To date, genome-wide association analyses (GWAS) have identified more than 150 genetic risk loci2 of osteoarthritis, thus improving our understanding of its polygenic basis. Large-scale molecular datasets of relevant, primary cell types of osteoarthritis patients can reveal molecular mechanisms underlying disease and provide insights beyond genetic studies. Combining results from genetic and molecular studies can help pinpoint molecular mechanisms of disease development and progression, specifically the likely effector genes through which genetic risk variants exert their effect on osteoarthritis development in affected tissues.
Whilst a number of studies have investigated genome-wide molecular profiles of osteoarthritis-affected primary joint tissues3,4 the majority have focused on cartilage5. Osteoarthritis affects all joint tissues, and a small number of genome-wide molecular studies have extended molecular profiling to other primary joint tissues, such as the synovium6,7 or subchondral bone8.
The infrapatellar fat pad, an adipocyte-rich tissue located inferior to the patella in the anterior part of the knee joint9, has not been deeply studied in osteoarthritis to date. The fat pad is located among other joint tissues and protects knee components (by stabilising the patella) when exposed to mechanical stress, e.g. during exercise. In osteoarthritis-affected knees, the infrapatellar fat pad undergoes disease-related alterations, including fibrosis, inflammation and vascularization. Furthermore, it is traversed by nerves and therefore constitutes a source of knee osteoarthritis-related pain.
The fat pad may also interact with other joint tissues during osteoarthritis development and progression 9. For example, it is proposed that the fat pad secretes pro-inflammatory and catabolic factors that promote cartilage degeneration and inhibit repair mechanisms10. Studies using chondrocyte cultures and fat pad-derived fat-conditioned media have provided some first insights into the potential cross-talk between the fat pad and cartilage9.
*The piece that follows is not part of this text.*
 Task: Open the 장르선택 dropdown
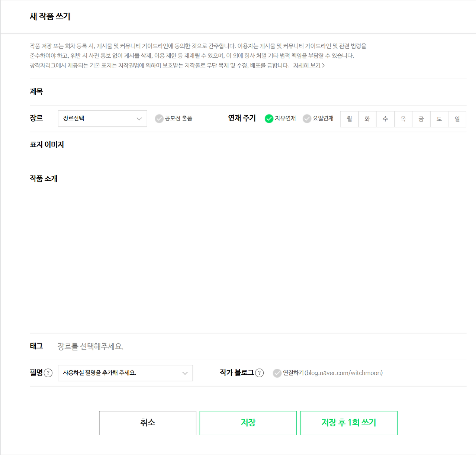pos(103,119)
Furthermore, the fat pad lies adjacent to the synovium, a connective tissue that lines the joint capsule. Both tissues undergo similar osteoarthritis-related changes, e.g. develop a similar immune cell profile11. Studies in vitro and in mouse models suggest interactions between these tissues 12–14. For example, Bastiaansen-Jenniskens et al. cultured fibroblast-like synoviocytes in fat-conditioned medium from fat pad samples of knee osteoarthritis patients, and suggest that fat pad induces fibrotic changes in synoviocytes by stimulating collagen synthesis as well as cell proliferation and migration14.
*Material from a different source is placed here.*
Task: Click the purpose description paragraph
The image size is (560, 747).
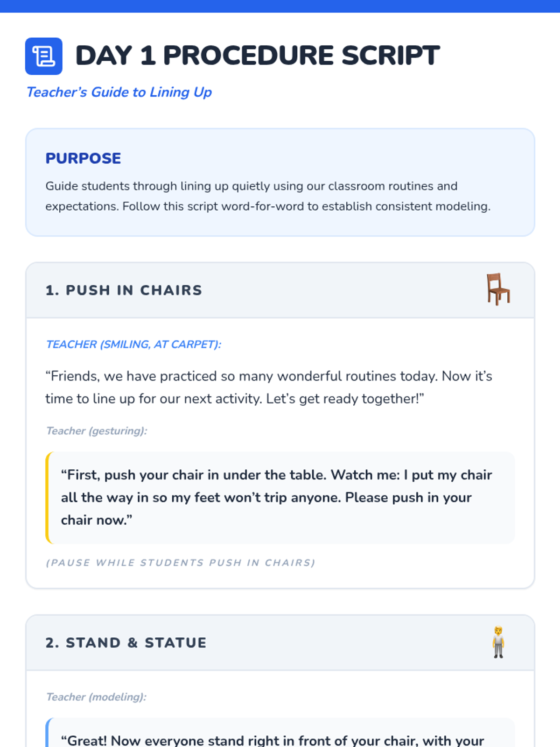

Only a small number of studies have examined the profile of infrapatellar fat pad in osteoarthritis patients. Gandhi et al. characterised microarray-based gene expression profiles of the infrapatellar fat pad in 34 (29 and five in late and early stage knee osteoarthritis, respectively) individuals 15. Other studies have investigated the molecular characteristics of osteoarthritis fat pad in genomic regions of osteoarthritis risk signals 16–18 or focused on cytokines and extracellular matrix genes 19.
In this study, we focus on DNA methylation, an epigenetic mark that refers to the covalent addition of a methyl-group to the DNA. Methylation is dynamic, tissue-specific, and plays a regulatory role in gene expression. In general, promoter methylation is negatively correlated with gene expression, whereas methylation in other parts of the genome, such as the gene body, remain less understood.
We examine the genome-wide DNA methylation profile of infrapatellar fat pad adipocytes of osteoarthritis-affected knees. We (1) compare fat pad and blood methylation profiles matched from the same patients, (2) generate a genome-wide methylation quantitative trait loci (mQTL) map in fat pad and (3) resolve osteoarthritis GWAS signals by integrating omics with genetic association data.
Subjects and methods
Study participants
We have collected tissue samples from 210 patients undergoing total joint replacement surgery (111 women, 99 men, age 48-93 years, mean 71 years). All patients provided written, informed consent prior to participation in the study. Adipose tissue was collected from the infra-patellar fat pad by sharp dissection of the fat tissue from the surface of the patellar ligament to yield not less than 1cm3 of homogeneous adipose tissue. This work was approved by Oxford NHS REC C (10/H0606/20, SC/15/0132 and SC/20/0144), and samples were collected under Human Tissue Authority license 12182, South Yorkshire and North Derbyshire Musculoskeletal Biobank, University of Sheffield, UK. We confirmed a joint replacement for osteoarthritis, with no history of significant knee surgery (apart from meniscectomy), knee infection, or fracture, and no malignancy within the previous 5 years. We further confirmed that no patient used glucocorticoid use (systemic or intra-articular) within the previous 6 months, or any other drug associated with immune modulation. We also obtained a peripheral blood sample to extract DNA from all patients.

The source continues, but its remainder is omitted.